The Shavian twist, as usual, comes when we read the rest of the paragraph, which continues as follows:
"And of course it is they who will make money out of his work."
Shaw is here probably referring to the success of Howard's inventions, like some printing machines for which he took out several patents. However, as many of you may know, Sir Ebenezer Howard is best known as the founder of the first "utopian" Garden Cities. Perhaps his ideas and prospects about these Garden Cities are best summarized in his Garden Cities of Tomorrow (1902), a thorough account of the different aspects that an ideal city should address.
At any rate, what interests me the most about this quotation is not so much what it says or what it implies for the understanding of the figure of Ebenezer Howard. In this case, what I find of interest is that Shaw's words have been chosen to synthesize the spirit of Howard's urban dreams on countless occasions - thus indirectly conferring a great deal of authority to Shaw.
Beevers, to begin with the obvious, quotes this passage in his critical biography of Howard. Likewise, the introduction to English Garden Cities published by English Heritage also chooses Shaw's words to epitomize the nature of Howard's plans. Even a recent article on an exhibition revisiting the legacy of William Morris mentions Howard twice, Shaw's words included.

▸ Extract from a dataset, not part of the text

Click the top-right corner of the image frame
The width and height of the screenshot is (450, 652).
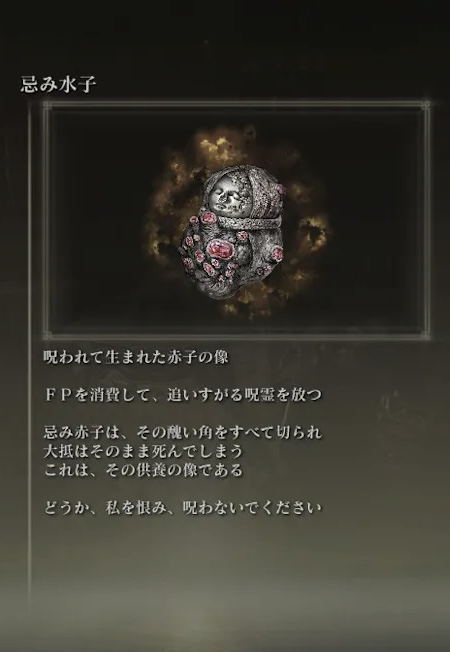point(425,105)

On a similar note, scholarly publications on the English Garden Cities quote Shaw's eulogy frequently. Hardy, for example, discusses Shaw's letter at length and praises his choice of words. More recently, Alexander also resorts to Shaw's letter to appraise the role of Howard in modern urban development. Finally, the letter has also been used to illustrate the connections between material culture, modernity, and turn-of-the-century utopianism.
This is, in sum, another example of how Shaw manages to capture the elusive nature of human personality with his phenomenal command of words and ideas - perhaps he should have taken up playwriting!